Judul buku ini menarik, mengambil pengalaman spiritual Gus Dur saat bertemu dengan sosok Mbah X, seorang yang dulunya merupakan santri yang di kemudian hari tidak mengerjakan salat, karena mendapatkan mimpi (wangsit) dari penghuni makam (petilasan) Majapahit. Walaupun demikian, dalam kehidupan Mbah X, beliau menunjukkan rasa penuh kasih, kejujuran, dan semangat kebersamaan, srawung dengan masyarakat sekitar, seperti ikut terlibat dalam pembangunan langar (tempat ibadah), maupun aktif dalam kegiatan keagamaan seperti Maulid Nabi.
Tulisan Gus Dur ini sangat singkat, padat, sederhana—begitu juga tulisan-tulisan lainnya dalam buku ini. Berisi perenungan, reflektif, menyangkut masalah aktual, dan perspektif unik dari Gus Dur. Pembaca diajak kembali merenungkan beberapa peristiwa, dan Gus Dur, sebagaimana gaya khasnya, mengajak kita berpikir dengan pertanyaan-pertanyaan provokatifnya.

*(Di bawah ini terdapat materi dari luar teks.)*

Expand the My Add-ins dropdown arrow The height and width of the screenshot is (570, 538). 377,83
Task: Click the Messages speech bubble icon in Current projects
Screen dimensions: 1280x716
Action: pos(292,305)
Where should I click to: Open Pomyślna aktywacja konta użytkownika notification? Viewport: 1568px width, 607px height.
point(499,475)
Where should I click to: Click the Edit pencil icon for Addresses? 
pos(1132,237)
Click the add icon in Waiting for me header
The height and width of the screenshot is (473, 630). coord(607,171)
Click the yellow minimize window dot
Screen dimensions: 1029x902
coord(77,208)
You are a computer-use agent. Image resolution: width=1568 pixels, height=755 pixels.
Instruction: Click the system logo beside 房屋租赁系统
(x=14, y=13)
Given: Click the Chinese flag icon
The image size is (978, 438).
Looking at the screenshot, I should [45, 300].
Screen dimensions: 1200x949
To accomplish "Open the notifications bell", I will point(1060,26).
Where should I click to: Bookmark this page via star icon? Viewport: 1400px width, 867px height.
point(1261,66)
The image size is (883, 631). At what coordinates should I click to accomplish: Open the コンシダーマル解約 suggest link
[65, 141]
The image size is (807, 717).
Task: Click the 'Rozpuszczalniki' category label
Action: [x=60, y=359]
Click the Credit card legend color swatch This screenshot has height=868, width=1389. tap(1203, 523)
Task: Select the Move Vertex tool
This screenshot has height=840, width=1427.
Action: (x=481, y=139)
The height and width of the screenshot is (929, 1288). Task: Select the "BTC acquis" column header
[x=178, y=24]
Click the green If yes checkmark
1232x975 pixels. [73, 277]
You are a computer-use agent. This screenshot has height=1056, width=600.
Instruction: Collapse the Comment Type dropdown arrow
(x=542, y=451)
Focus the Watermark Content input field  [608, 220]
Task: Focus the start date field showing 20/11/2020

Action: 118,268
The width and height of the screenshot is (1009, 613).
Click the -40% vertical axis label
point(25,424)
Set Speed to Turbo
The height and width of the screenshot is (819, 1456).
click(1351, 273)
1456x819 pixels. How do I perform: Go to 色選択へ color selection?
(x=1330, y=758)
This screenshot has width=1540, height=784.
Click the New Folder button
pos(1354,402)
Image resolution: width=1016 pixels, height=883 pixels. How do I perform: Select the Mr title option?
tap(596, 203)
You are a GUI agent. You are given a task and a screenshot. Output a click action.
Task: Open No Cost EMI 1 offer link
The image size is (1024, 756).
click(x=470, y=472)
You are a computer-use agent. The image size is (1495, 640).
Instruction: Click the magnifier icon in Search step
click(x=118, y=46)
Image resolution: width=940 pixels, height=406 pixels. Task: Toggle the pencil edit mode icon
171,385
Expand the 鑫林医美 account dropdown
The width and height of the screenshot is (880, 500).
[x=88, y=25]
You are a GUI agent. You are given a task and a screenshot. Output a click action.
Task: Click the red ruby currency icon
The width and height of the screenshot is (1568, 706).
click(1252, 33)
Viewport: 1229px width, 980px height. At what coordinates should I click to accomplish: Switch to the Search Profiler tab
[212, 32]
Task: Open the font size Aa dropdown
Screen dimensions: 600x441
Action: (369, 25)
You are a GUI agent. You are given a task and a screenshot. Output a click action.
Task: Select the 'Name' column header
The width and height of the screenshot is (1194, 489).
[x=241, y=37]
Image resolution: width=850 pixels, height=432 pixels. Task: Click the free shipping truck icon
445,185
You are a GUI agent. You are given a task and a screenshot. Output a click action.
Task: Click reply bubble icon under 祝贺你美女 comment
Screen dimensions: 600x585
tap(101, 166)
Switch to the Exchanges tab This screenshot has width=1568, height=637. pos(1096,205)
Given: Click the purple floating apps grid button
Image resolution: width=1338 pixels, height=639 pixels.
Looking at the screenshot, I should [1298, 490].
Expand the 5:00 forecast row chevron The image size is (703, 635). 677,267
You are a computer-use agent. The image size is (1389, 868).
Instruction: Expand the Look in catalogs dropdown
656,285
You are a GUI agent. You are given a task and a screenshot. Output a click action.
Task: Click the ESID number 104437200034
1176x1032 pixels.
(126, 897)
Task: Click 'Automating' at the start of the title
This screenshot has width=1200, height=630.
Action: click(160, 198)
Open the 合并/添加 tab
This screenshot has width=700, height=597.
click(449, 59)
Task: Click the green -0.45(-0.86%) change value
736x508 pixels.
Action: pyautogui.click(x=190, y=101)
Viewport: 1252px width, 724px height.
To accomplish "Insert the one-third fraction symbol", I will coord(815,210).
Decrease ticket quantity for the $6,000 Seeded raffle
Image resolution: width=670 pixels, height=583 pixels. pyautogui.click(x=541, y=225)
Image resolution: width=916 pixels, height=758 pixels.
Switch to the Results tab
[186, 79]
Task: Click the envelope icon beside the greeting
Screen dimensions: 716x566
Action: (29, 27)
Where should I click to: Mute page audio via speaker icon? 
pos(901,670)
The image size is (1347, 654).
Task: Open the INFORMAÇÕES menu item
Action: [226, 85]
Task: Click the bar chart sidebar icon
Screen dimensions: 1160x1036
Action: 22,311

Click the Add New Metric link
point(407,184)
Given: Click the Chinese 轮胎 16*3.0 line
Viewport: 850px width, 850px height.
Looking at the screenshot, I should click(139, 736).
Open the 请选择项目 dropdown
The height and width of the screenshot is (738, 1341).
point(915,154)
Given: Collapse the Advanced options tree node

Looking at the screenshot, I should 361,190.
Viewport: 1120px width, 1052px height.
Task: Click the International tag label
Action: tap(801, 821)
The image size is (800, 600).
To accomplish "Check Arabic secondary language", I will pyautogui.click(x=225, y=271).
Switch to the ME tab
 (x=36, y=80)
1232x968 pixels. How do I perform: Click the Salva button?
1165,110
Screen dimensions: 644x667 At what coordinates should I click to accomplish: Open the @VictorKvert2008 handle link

Dalam tulisan Santri Tanpa Shalat, Gus Dur ingin menyampaikan bahwa kehidupan beragama tidak cuma diukur dari sisi ritual formal (lahiriah) saja, tetapi juga nilai-nilai yang memberi dampak baik kepada masyarakat. Gus Dur berpesan, bahwa penting untuk membuka ruang dialog antara agama dan penghayat kepercayaan.